═══ Quoted passage ═══

Marin County is the odd hippie commune in the college that is the United States. You know what I'm talking about -- that rundown house on the edge of campus which you would walk by only to get to the Arts Center, because passing by meant watching unwashed students spitting kombucha into each other's mouths. It's disgusting, but your attitude is live and let live, just as long as they don't try to use your mouth as a fermented bread spittoon.
Why am I being so cruel to Marin County? Because the county, what could be considered the hub of the U.S.'s anti-vaccination movement and recent measles outbreak, is allowing its residents to have measles parties. Yep, parties for infected and uninfected kids to intermingle, so that they might contract the illness in a milder form and establish immunity.
The rumor of these parties spread when KQED reported that Julie Schiffman, a local mother who decided not to vaccinate her children, declined an invitation to one. Now, Dr. Gil Chavez of the California Department of Public Health has issued a statement, urging parents to resist the bananas trend:
"CDPH strongly recommends against the intentional exposure of children to measles as it unnecessarily places the exposed children at potentially grave risk and could contribute to further spread of the outbreak... Measles is a serious illness that can have significant consequences."

═══ Dataset section ═══

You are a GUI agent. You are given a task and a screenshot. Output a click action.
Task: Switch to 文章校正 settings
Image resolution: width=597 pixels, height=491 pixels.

═══

### The problem
Pick up the piece on measles parties in Marin County right after its last sentence and keep writing it.

### Answer below
The measles outbreak has infected at least 123 people in eight states and Mexico, with at least 39 of those cases linked to people who visited or worked at Anaheim, Calif.'s Disneyland during the December holiday season.
"People did this with chicken pox all the time," said Art Reingold, an epidemiologist at UC Berkeley's School of Public Health in an interview. "Parents would have kids lick a lollipop and give it to other kids, or mail it to other kids... The basic notion is 'This is my opportunity for my kid to get immune the old fashioned way, the way God intended.'"
"The difference is we have a measles vaccine today, which is incredibly safe and highly effective," Reingold said in another interview with the L.A. Times. "It just doesn't make sense to say I'd rather have my kids get the measles than the measles vaccine. That's... based on misinformation that the measles is a benign childhood illness."